__GIVEN PASSAGE__
My only English newspaper connection with the outside world last week, on the island of Koh Samui, Thailand, was the International Herald-Tribune, which I have to say is an excellent publication, and one I read regularly whenever wandering…
What caught my attention was this piece on coriander oil, which is not only fascinating but triggered my admiration for what I feel is Singapore’s best restaurant, Coriander Leaf, www.corianderleaf.com to which I will be writing about soon.
Meanwhile, this is a good read…
A Bacteria-Busting Oil Behind a Popular Spice
By SINDYA N. BHANOO
New York Times – Herald-Tribune, August 31st
Coriander (cilantro, when the leaves of the plant are used fresh) is a popular spice widely used in Asian, Latin American and Mediterranean cooking.
Now, researchers from the University of Beira Interior in Portugal report that oil extracted from coriander seeds can kill bacteria related to food-borne diseases, like E. coli.
Coriander oil has been used for centuries as a folk remedy for a number of ailments. Researchers have also previously found that the oil may ease cramps, aid in digestion, soothe fungal infections and reduce nausea.

__DATA__
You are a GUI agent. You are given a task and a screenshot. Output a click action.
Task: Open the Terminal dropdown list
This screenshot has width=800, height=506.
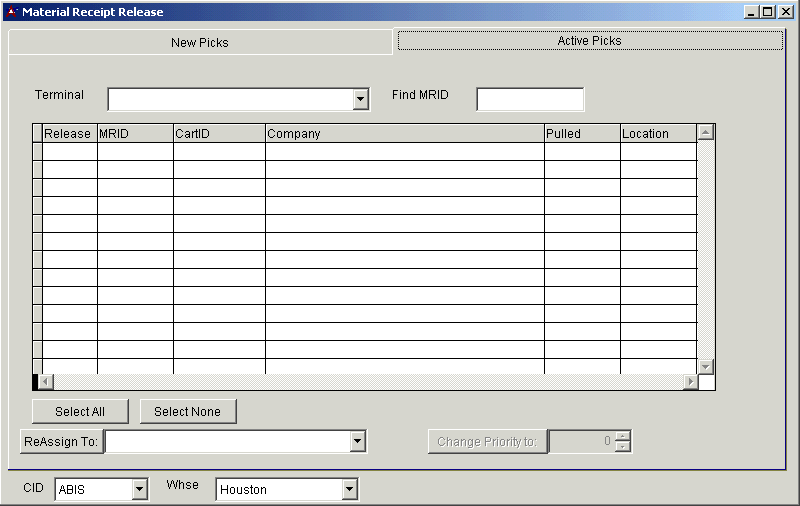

...

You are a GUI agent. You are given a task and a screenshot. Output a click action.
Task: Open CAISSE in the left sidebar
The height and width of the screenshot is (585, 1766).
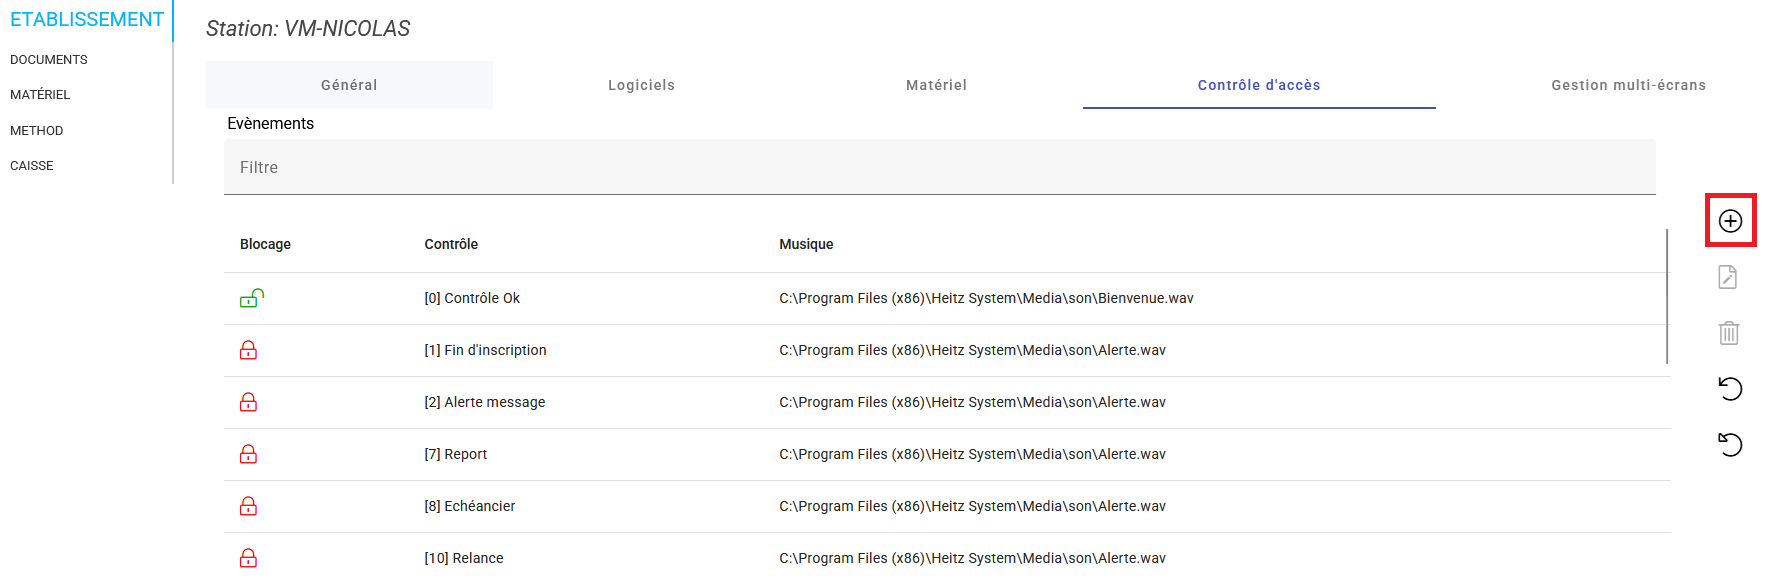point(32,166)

__ASSIGNED TASK A__
In the coriander oil text, researchers from which university reported that oil from coriander seeds can kill bacteria linked to food-borne diseases?
__ASSIGNED TASK B__
Please carry the coriander oil text forward from its last sentence with a few more sentences.
The material above is from a separate source.

__OUTPUT A__
The University of Beira Interior in Portugal.

__OUTPUT B__
Although it was previously suggested that the oil can act as an antibacterial agent, this study is the first to decipher exactly how it does.
The researchers found that coriander oil is able to damage the membrane of bacterial cells. This blocks the cell from essential processes, like respiration, and ultimately leads to the bacterium’s demise, the researchers report.
They tested the effect of coriander oil on 12 bacterial strains, including E. coli, salmonella and MRSA, an antibiotic-resistant type of staphylococcus . Most of the bacteria were killed by solutions containing less than 1.6 percent coriander oil, they reported.
With further testing, the researchers believe that coriander oil might one day be more widely used as a food preservative to prevent bacterial contamination.
The study was published in a recent issue of The Journal of Medical Microbiology.